■ Jobs
1) Answer each question below from the Swiss growth article, one answer per line, marked the same way.
(a) What was the economists' median estimate for the expansion?
(b) What position does Eric Scheidegger hold?
(c) Which measure fell to its lowest level since late 2015?
2) In the Swiss growth article below, condense the paragraph beginning "Swiss economic momentum picked up in 2017" into a shorter version that keeps its main facts.

■ Page excerpt
Switzerland Kicks Off 2018 With Faster Than Expected Growth

(Bloomberg) -- The Swiss economy started the year with faster-than-expected growth and investment figures suggest companies are upbeat about their prospects.

The expansion of 0.6 percent was in line with the previous quarter and exceeded the 0.5 percent median estimate of economists. Consumer-spending growth rose at its fastest pace since 2016, while investment in equipment hit a six-year high.

Eric Scheidegger, head of the SECO’s economic policy directorate, said the stronger domestic demand “reflects Swiss companies’ optimism about the global economy.” He also noted the “development of the exchange rate in the first quarter,” when the franc declined against the euro.

Switzerland Kicked Off 2018 With Faster Than Expected Growth

Swiss economic momentum picked up in 2017 as the euro-zone economy had its best year in a decade and the currency depreciated, helping exports and reviving the once-blighted manufacturing sector. While growth has held up so far this year, risks related to Italian politics and U.S. foreign policy have fueled a renewed appreciation of the franc, which may undermine one support for the economy.

One warning sign this month was the KOF economic barometer, which fell to its lowest since late 2015. Still, other measures, such as a Credit Suisse gauge of economic expectations, have risen.

■ Material
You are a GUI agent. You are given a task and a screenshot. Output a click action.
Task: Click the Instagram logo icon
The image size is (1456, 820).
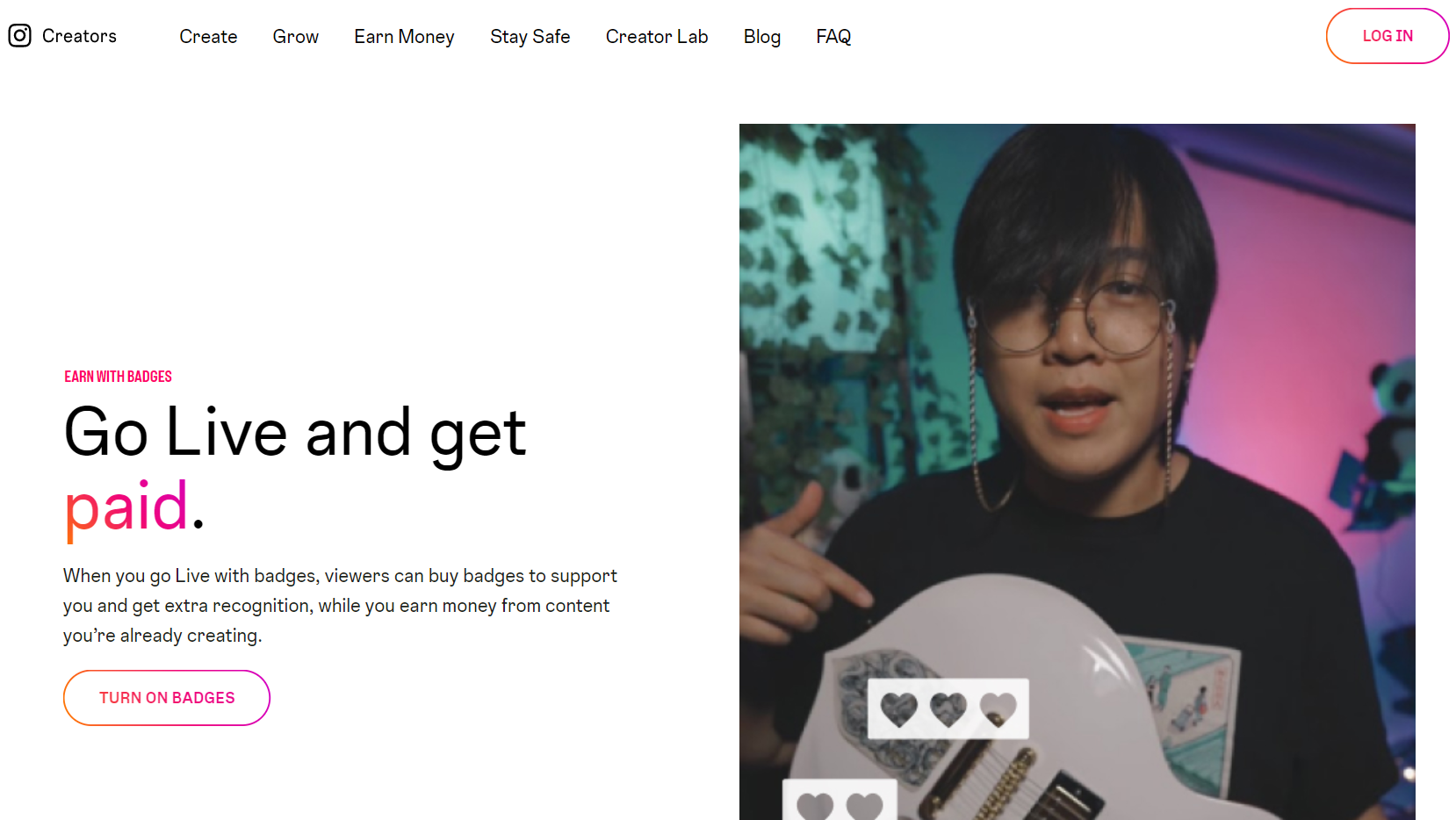click(x=19, y=35)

■ Responses per task
1)
(a) 0.5 percent
(b) Head of the SECO's economic policy directorate
(c) The KOF economic barometer

2) Swiss growth accelerated in 2017 as the euro zone had its best year in a decade and a weaker currency boosted exports and revived manufacturing. Growth has held up in 2018, but risks from Italian politics and U.S. foreign policy have driven the franc higher again, which may weaken one of the economy's supports.